= Meri von KleinSmid =

American musician, artist and composer (born 1974)

Meri von KleinSmid (born 1974) is an American musician, artist and composer.

==Life==
Meri von KleinSmid was born in Los Angeles, California, and studied choral music, piano, violin and flute as a child. She was educated at the University of Washington and Columbia College Chicago, where she studied music history and ethnomusicology. She lived for a while in Cambridge, England, but later moved to the Seattle/Vancouver area. She has been a member of the experimental musical collective SoniCabal and the Chinese Music Society of North America, among other organizations.
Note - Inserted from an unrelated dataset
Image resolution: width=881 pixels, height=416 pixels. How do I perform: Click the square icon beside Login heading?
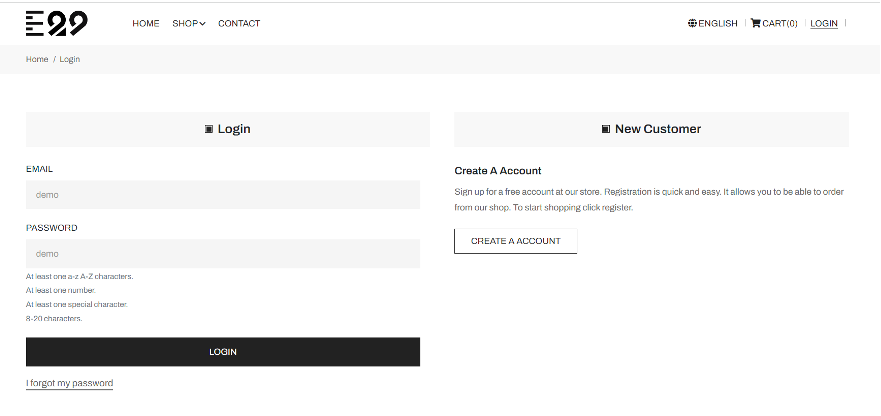point(209,129)
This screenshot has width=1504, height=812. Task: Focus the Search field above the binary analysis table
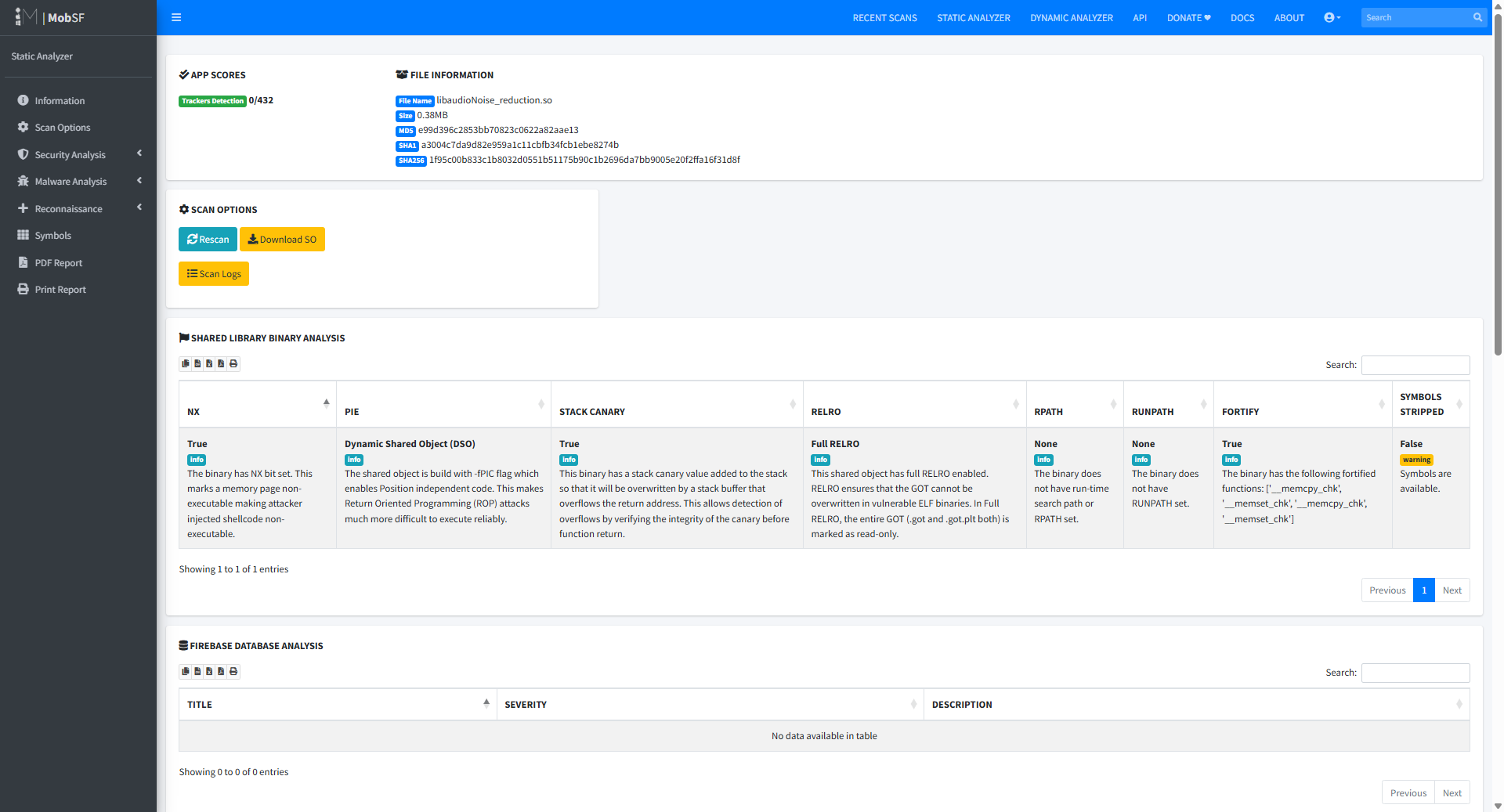[x=1415, y=365]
The CD 60X60, including her work, won an award at the Just Plain Folks Music Awards in Nashville, Tennessee.

==Works==
Selected works include:

- Monorail
- What Happens to the Deep-Sea Divers
- I Dreamt the PNE
- Are You Waiting for a Bus?
- Late-Night Café
- Waiting for the 99 B-Line
- Ethereal Tether
- The Observation of Curio No. 19

Her work has been issued on CD, including:
- CHI-TAPE [American Archive Recordings, AAR005] (U.S.A.)
- Women Take Back the Noise three disc compilation [Ubuibi] (U.S.A.)
- ELEKTRAMUSIC Electroacoustic Music Volume 01 [Elektramusic, ELEK01] (France)
- DISContact! III [CEC-PeP, PEP 007] (Canada)
- Ex Vivo [Mimeomeme-Mimeograph] (U.S.A.)
- 60x60, 2004-2005 2-disc compilation [Vox Novus] (U.S.A.)